**What is required:**
Provide the entries once more, identical in every word.

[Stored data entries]
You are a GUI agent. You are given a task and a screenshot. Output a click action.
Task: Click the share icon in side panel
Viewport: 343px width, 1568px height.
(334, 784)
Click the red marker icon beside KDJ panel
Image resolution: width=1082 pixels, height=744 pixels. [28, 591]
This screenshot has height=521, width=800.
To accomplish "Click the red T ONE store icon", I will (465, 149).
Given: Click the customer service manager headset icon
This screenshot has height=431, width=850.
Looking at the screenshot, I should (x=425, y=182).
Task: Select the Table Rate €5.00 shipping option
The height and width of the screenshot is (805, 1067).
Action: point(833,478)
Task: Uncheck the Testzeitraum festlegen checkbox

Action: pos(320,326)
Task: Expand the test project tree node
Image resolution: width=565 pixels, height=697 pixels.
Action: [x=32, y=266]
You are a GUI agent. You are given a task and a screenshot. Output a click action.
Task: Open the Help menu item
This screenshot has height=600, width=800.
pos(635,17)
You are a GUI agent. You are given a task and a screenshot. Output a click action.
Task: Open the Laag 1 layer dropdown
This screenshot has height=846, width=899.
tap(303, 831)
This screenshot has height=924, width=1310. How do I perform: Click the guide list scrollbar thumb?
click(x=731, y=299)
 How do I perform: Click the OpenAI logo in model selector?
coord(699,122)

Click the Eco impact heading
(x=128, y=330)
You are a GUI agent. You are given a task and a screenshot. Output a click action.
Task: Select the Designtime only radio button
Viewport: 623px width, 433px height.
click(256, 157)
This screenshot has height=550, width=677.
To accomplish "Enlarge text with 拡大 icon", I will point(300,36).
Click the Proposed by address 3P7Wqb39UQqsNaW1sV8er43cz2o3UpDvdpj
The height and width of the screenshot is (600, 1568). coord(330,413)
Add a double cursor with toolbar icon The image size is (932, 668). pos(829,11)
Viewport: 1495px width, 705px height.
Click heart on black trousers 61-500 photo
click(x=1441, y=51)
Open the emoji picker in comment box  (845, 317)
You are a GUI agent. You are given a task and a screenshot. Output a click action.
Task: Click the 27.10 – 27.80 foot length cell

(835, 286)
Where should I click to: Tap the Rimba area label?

**Exercise solution:**
You are a GUI agent. You are given a task and a screenshot. Output a click action.
Task: Click the share icon in side panel
Viewport: 343px width, 1568px height.
(334, 784)
Click the red marker icon beside KDJ panel
Image resolution: width=1082 pixels, height=744 pixels. [28, 591]
This screenshot has height=521, width=800.
To accomplish "Click the red T ONE store icon", I will (465, 149).
Given: Click the customer service manager headset icon
This screenshot has height=431, width=850.
Looking at the screenshot, I should (x=425, y=182).
Task: Select the Table Rate €5.00 shipping option
The height and width of the screenshot is (805, 1067).
Action: point(833,478)
Task: Uncheck the Testzeitraum festlegen checkbox

Action: pos(320,326)
Task: Expand the test project tree node
Image resolution: width=565 pixels, height=697 pixels.
Action: [x=32, y=266]
You are a GUI agent. You are given a task and a screenshot. Output a click action.
Task: Open the Help menu item
This screenshot has height=600, width=800.
pos(635,17)
You are a GUI agent. You are given a task and a screenshot. Output a click action.
Task: Open the Laag 1 layer dropdown
This screenshot has height=846, width=899.
tap(303, 831)
This screenshot has height=924, width=1310. How do I perform: Click the guide list scrollbar thumb?
click(x=731, y=299)
 How do I perform: Click the OpenAI logo in model selector?
coord(699,122)

Click the Eco impact heading
(x=128, y=330)
You are a GUI agent. You are given a task and a screenshot. Output a click action.
Task: Select the Designtime only radio button
Viewport: 623px width, 433px height.
click(256, 157)
This screenshot has height=550, width=677.
To accomplish "Enlarge text with 拡大 icon", I will point(300,36).
Click the Proposed by address 3P7Wqb39UQqsNaW1sV8er43cz2o3UpDvdpj
The height and width of the screenshot is (600, 1568). coord(330,413)
Add a double cursor with toolbar icon The image size is (932, 668). pos(829,11)
Viewport: 1495px width, 705px height.
Click heart on black trousers 61-500 photo
click(x=1441, y=51)
Open the emoji picker in comment box  (845, 317)
You are a GUI agent. You are given a task and a screenshot. Output a click action.
Task: Click the 27.10 – 27.80 foot length cell

(835, 286)
Where should I click to: Tap the Rimba area label?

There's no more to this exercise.